Bitpoint reportedly identified an unauthorized outflow of cryptocurrency from the platform. The team was quick to suspend all its services immediately, maintaining that they are working hard to uncover the cause, identify the outflow and minimize the damage as well.
It was further revealed that among the lost funds, 2.5 billion yen, which is equal to $23 million, belonged to the platform’s customers. Meanwhile, one billion yen, which is $9.2 million, of the stolen funds belonged to the exchange.
A report by Bloomberg suggests that Bitpoint’s parent company Remixpoint’s shares plunged 19 percent to their daily lower limit and they “remained untraded in Tokyo as of 1:44 p.m. on a glut of sell orders”.
As per the reports, only the company’s hot wallets were compromised that contained the aforementioned cryptocurrencies whereas the cold wallets of the Tokyo-based exchange are said to be unaffected by the hack. No further details about the hack have been shared by Bitpoint as of yet.
Cryptocurrency exchanges in Japan were just on the heels of recovering from the rough patch that they had been going through because of the tight inspections and obligations of the Financial Services Agency (FSA), Japan’s top financial watchdog. The Japanese law requires companies that are interested in operating crypto exchanges to register with the FSA.
According to reports, as of now 19 registered platforms are operating in Japan, among which 16 were approved back in 2017 while the remaining three managed to acquire the approval only this year. The FSA held off on all the approvals in the previous year, making 2018 particularly tough on cryptocurrency exchanges in the region.
Interestingly enough, the freshly hacked Bitpoint was one of the exchanges which received registration early on in September 2017. However, prior to the hack the exchange was reportedly served a business improvement order by FSA during the agency’s inspection drive. In addition to Bitpoint, several other crypto exchanges bore the brunt of FSA’s investigations, including one of the country’s largest crypto exchanges by trading volume, Bitflyer.
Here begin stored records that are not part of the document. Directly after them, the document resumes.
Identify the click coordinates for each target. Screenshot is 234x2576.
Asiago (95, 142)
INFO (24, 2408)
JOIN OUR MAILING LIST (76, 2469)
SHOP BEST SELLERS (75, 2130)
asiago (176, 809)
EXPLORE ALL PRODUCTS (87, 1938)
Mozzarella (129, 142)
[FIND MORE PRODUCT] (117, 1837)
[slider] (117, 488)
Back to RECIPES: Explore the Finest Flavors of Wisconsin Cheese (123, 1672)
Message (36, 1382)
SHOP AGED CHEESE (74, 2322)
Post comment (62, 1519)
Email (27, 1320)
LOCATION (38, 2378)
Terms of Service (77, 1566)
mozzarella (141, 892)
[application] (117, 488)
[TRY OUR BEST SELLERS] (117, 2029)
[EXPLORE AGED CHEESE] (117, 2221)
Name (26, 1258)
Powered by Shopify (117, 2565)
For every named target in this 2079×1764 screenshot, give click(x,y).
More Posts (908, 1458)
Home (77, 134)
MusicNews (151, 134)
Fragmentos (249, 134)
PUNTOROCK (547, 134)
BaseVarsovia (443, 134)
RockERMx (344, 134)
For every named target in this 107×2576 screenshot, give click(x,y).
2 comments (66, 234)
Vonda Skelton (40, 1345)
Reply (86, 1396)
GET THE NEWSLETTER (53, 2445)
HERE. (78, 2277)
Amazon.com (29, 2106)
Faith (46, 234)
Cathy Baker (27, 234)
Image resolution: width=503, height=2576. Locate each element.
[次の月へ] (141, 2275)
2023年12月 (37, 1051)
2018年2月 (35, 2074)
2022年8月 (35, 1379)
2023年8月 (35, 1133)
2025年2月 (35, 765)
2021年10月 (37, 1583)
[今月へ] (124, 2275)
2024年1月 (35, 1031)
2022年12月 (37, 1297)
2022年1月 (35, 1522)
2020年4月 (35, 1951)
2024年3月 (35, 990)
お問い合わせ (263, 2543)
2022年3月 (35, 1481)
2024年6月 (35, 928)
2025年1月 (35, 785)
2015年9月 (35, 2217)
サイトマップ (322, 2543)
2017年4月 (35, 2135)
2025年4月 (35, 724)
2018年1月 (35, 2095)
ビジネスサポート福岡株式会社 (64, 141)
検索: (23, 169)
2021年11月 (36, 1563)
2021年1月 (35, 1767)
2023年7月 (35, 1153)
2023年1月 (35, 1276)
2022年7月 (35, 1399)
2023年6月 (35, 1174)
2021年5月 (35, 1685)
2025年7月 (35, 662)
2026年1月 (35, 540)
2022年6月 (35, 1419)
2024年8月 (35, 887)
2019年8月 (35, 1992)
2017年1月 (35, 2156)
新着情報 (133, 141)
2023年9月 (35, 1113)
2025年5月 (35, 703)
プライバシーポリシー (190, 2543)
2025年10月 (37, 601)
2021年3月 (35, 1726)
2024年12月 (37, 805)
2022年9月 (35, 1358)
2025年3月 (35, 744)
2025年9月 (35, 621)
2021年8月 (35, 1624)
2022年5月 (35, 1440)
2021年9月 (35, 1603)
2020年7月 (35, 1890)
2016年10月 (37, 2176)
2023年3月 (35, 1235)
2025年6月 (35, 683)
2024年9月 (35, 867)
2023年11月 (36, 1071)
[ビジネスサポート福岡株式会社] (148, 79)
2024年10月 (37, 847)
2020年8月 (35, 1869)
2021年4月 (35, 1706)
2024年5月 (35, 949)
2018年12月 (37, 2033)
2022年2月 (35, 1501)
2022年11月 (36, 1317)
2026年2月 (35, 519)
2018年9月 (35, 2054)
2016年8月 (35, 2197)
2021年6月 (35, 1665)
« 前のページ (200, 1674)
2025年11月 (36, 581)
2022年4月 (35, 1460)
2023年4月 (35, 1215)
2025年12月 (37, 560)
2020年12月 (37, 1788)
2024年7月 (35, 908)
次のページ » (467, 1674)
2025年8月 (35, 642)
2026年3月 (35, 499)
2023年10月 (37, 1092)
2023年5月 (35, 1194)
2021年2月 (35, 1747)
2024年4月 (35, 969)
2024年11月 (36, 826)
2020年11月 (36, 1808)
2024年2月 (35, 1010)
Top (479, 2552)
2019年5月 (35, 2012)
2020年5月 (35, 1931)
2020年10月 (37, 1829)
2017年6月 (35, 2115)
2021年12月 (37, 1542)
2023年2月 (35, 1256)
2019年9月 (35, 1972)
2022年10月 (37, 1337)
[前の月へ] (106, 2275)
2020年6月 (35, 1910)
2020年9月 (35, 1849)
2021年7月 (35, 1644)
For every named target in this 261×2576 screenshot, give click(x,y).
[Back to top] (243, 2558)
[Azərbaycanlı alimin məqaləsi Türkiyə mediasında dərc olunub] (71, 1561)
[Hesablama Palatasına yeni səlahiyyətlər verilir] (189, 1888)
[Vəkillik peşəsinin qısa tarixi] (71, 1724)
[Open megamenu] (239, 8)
Bitflyer, after freezing its services for a year, resumed its operations only recently, on July 3. Very much like Bitpoint, the platform received a business improvement order from the FSA, hence it voluntarily suspended its services. Upon resuming its operations, the company wrote:
Voluntarily suspended new account creation in order to reconfirm the identity of our existing customers and strengthen our internal management structure. We would like to announce that new account creation has resumed
In addition to that, Fisco cryptocurrency exchange, which is famous for acquiring the registered crypto exchange Zaif, also received an administrative order, after it got hacked September last year. The reason behind the administrative order, according to the agency, was that the management did not recognize the importance of legal compliance thus leading to a number of legal violations. FSA further explained:
There have been problems with the company’s business management system … [and] also problems in the risk management system for money laundering and terrorist financing, and the external management system such as outsourcing management system.
Cielo EX Ltd. is another exchange that has received multiple warnings from the FSA. This one, however, seems rightfully so as the exchange is known for providing services to Japanese residents without authorization. The platform offers the trading of several cryptocurrencies including BTC and Asobi Coin (ABX).
On the bright side, just earlier on Monday, the FSA revealed that about 110 exchanges showed interest in the Japanese market and several of them are in “various stages of registration”. And that is why the Bitpoint hack comes at an inconvenient time; it could jeopardize other exchanges as FSA will be on its toes yet again.
Today’s hack of the Japanese crypto exchange marks 2019’s sixth breach following the $40 million hack of top crypto exchange Binance and more recently the $5 million hack of the Singaporean crypto exchange, Bitrue. According to The Block’s research, the total amount ever stolen from cryptocurrency exchanges now stands at nearly $1.39 billion.